Almost 60 years after being first launched into Sydney Harbour, the amphibious vehicle made a splash on Friday before heading to the Gosford Classic Car Museum, which has purchased the 1966 Amphicar 770.

An estimated 4000 Amphicars were made back in the 1960s with only about 100 remaining in the world.

Three or four of those are thought to be in Australia, says the museum’s head mechanic Jason Fischer, who is delighted to have one of the unique and rare automobiles in NSW.

“We’ve just imported it from the United States. We buy some weird and wonderful cars at the museum and this is definitely one of them.”

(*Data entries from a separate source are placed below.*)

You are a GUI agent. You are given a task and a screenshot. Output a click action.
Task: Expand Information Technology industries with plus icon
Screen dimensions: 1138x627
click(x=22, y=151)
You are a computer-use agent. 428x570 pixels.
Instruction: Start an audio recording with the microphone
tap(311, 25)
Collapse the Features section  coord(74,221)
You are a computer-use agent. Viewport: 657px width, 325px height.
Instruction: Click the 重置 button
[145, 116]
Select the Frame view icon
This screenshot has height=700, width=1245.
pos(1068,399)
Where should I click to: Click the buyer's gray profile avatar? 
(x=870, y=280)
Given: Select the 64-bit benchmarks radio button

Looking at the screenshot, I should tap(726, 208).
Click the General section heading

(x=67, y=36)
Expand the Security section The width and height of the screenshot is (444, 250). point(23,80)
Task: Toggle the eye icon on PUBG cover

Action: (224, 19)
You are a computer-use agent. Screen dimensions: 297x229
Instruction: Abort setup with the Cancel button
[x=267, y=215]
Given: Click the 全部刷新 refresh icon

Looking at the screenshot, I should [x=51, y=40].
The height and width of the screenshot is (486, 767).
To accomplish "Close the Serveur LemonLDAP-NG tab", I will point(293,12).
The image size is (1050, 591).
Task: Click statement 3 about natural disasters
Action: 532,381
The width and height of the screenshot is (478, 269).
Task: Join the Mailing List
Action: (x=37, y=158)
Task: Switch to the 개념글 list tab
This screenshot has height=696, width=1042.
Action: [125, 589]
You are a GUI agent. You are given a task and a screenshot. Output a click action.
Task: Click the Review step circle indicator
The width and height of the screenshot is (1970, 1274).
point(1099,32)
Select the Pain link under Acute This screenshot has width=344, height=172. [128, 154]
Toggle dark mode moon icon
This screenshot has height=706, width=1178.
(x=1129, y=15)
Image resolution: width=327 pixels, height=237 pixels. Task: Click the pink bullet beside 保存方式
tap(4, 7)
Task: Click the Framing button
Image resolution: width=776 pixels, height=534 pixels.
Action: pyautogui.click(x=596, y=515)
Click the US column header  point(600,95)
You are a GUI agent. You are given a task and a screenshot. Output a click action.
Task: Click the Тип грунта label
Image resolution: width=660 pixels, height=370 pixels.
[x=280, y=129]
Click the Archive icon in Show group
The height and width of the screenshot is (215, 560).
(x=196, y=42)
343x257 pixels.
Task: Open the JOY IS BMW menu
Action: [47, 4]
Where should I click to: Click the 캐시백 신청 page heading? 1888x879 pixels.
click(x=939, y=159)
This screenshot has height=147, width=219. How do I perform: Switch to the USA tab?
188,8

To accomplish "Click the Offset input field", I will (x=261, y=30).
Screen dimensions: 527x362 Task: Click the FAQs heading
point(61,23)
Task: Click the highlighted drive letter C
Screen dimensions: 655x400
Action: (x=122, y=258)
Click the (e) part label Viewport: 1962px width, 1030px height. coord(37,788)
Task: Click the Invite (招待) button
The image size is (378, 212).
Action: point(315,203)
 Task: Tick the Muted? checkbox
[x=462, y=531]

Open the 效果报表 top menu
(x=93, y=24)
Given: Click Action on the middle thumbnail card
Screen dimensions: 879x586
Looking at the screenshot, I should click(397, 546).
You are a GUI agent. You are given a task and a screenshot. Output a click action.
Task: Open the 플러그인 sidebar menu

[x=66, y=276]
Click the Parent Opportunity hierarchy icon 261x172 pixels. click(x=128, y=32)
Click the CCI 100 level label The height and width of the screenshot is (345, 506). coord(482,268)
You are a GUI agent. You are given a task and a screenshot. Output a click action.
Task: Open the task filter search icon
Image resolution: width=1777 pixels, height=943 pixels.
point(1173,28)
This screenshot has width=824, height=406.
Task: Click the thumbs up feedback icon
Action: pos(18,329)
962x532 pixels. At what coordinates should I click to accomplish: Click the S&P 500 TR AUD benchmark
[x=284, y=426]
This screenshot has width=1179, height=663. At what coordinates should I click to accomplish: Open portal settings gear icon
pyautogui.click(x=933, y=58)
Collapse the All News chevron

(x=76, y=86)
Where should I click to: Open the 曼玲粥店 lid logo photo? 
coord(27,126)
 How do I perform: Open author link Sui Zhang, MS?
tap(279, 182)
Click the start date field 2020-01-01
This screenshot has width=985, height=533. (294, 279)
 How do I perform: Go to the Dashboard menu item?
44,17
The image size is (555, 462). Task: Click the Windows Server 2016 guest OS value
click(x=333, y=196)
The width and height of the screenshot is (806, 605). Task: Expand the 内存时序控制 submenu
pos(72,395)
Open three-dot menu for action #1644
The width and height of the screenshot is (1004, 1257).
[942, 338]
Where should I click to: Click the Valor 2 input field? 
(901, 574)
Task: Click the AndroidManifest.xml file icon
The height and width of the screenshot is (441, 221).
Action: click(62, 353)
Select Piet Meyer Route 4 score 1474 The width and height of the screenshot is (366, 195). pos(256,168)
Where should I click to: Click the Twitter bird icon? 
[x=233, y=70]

He explains that the vehicle is built like a boat with wheels, with rubber seals that line the edges of the doorframes, and a four-speed gearbox to make the transition from road to water seamless.

“You literally drive it like a car, then to go in the water you drive it down the boat ramp, select neutral, select the propellers, and then you’re away,” Mr Fischer told AAP.

The automobile can travel 11km/h on water and 110 km/hr on land, with drivers requiring both a boat and car licence to operate it.

Before many of today’s bridges were built, Rod Radford was one of the first Australians to purchase an Amphicar, with the NSW Central Coast pharmacist using it for dropping off medical supplies to patients.

“From his house in Wagstaff, he would drive his Amphicar in the water across to Umina, dropping prescriptions off to people, all in a normal day’s work,” Mr Fishcer told AAP.

Meanwhile, a favourite pastime of former US president Lyndon B Johnson was to plunge his Amphicar headfirst into a dam, proclaiming the brakes on http://gbsinternational.blogspot.nl/2017/03/tgw-107-gearbox-repair_6.html what appeared to be a regular road car had suddenly failed.

Startled friends would soon find out that particular car was designed for driving on land and in the water.

The Gosford Classic Car Museum is home to more than 400 classic cars with a value of $70 million.